7/ La France est restée très silencieuse sur ce dossier depuis le coup d’Etat et il a fallu les révélations du Monde pour que la Ministre de la transition écologique appelle Total à « faire toute la transparence » dans cette affaire. Comment expliquer ce silence français et que peut-on attendre de cet appel à la transparence ?

La relation entre Total et la République française est symbiotique. Cela s’explique par le phénomène accru et gênant dit des « portes tournantes », un nombre préoccupant de hauts fonctionnaires et de politiques travaillant tour à tour pour la firme et pour l’État durant leur carrière.
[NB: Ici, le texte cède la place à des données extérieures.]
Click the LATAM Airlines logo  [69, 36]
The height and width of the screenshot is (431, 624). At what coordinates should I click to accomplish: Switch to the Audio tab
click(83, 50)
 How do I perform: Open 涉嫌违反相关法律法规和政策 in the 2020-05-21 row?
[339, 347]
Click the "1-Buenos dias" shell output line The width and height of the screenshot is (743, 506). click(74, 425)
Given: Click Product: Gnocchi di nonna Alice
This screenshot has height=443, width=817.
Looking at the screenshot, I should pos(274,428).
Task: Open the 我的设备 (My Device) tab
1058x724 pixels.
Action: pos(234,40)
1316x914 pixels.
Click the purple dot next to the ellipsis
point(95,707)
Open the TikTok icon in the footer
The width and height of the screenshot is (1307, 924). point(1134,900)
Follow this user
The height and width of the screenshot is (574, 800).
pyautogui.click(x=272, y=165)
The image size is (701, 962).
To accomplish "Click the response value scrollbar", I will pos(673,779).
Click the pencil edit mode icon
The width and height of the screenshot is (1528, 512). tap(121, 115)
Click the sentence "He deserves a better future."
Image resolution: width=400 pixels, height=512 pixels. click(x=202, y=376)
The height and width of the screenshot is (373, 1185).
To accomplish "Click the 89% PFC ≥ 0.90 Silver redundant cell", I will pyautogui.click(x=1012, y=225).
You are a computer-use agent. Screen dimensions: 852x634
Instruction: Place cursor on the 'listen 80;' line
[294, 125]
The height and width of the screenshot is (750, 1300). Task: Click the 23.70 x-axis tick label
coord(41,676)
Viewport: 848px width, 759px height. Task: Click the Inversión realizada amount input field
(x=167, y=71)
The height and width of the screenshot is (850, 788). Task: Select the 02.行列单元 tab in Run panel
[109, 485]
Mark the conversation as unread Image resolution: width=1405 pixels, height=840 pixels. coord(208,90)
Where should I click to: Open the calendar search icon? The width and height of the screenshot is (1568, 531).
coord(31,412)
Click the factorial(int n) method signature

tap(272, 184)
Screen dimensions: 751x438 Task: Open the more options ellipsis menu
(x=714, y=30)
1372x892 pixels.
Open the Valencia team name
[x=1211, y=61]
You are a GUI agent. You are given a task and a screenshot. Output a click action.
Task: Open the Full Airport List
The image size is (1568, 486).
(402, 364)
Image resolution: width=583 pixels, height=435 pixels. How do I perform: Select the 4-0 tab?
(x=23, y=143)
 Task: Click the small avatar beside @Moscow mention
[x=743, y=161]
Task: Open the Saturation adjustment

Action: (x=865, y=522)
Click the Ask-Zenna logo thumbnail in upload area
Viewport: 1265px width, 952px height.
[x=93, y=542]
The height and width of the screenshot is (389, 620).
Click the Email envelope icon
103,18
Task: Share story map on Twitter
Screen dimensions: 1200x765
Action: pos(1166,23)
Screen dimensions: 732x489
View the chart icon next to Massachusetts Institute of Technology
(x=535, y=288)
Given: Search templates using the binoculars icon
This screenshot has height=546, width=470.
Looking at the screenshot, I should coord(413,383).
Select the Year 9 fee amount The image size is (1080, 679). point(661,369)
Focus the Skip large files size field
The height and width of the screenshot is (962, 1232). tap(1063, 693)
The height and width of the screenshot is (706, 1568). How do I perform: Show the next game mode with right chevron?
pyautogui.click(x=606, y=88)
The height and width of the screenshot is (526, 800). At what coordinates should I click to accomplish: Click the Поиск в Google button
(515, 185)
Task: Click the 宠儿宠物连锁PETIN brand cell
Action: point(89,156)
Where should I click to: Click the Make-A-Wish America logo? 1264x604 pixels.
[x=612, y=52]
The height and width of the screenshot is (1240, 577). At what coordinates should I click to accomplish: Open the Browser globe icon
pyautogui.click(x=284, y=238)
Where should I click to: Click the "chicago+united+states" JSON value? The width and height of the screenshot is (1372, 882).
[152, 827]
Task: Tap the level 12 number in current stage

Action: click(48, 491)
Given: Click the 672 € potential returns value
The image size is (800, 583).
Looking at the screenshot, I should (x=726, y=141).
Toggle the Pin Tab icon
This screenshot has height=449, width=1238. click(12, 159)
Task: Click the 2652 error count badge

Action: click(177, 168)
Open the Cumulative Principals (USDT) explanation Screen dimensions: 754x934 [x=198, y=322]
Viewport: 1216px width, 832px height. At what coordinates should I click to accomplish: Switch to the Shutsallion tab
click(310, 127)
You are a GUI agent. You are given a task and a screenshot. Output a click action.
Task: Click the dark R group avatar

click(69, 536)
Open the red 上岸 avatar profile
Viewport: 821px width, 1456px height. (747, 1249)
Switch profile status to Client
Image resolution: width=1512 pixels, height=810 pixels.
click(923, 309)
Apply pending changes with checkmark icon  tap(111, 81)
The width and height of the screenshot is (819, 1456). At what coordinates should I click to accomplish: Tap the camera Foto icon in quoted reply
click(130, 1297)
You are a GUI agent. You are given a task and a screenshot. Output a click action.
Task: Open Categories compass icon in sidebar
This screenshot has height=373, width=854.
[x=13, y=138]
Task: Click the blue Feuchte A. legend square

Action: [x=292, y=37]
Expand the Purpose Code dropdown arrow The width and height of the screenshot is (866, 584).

Et aussi par la façon qu’a Total, qui ne paie pas d’impôts sur le revenu des sociétés en France, de se substituer à l’État en finançant une foule de structures relevant pourtant de l’institution publique, telles que les musées, les universités, les hôpitaux… Il est troublant d’entendre les représentants de la firme pérorer régulièrement sur les acquis de la République française, tels que le réseau d’ambassades ou son statut au Conseil de sécurité de l’ONU, comme s’il s’agissait de ses propres atouts. Mais la situation apparaît consternante lorsqu’on prend conscience du caractère strictement atavique de cette relation. Total n’a en réalité aujourd’hui qu’un lien ténu avec la France, certainement pas plus important qu’avec une foule d’autres pays, parmi les 130 où elle évolue. Depuis la privatisation complète du groupe à la fin des années 1990, puis sa fusion au tournant du siècle, son actionnariat s’est amplement mondialisé, sa langue de travail est l’anglais et son champ d’opération est mondial. Total n’est plus une entreprise française, sinon que du point de vue du lieu de son siège social et d’un certain folklore. Mais elle arrive à user de l’appareil d’État comme d’une instance politique qui est sienne.

8/ Selon un article paru dans le New York Times, Chevron mène actuellement un lobbying intensif aux Etats-Unis pour que la Myanmar Gas and Oil Entreprise (MOGE) ne soit pas mise sous sanction. Savez-vous ce qu’il en est du côté de Total au niveau français et européen ?

Quand Total ne place pas ses représentants quasi directement au pouvoir, par ce phénomène des « portes tournantes » que j’évoquais, elle investit massivement dans le lobbying. En Europe, les multinationales de son genre effectuent des tirs croisés, au sein par exemple de l’European Energy Forum (EEF). On n’investit pas massivement des millions dans des services d’influence sans rien obtenir en retour, et on peut dire en cela que ce dont les firmes de lobbying font commerce, c’est de la décision politique. Ces spécialistes vendent tendanciellement de la décision politique à des clients qui ont les moyens de se la procurer.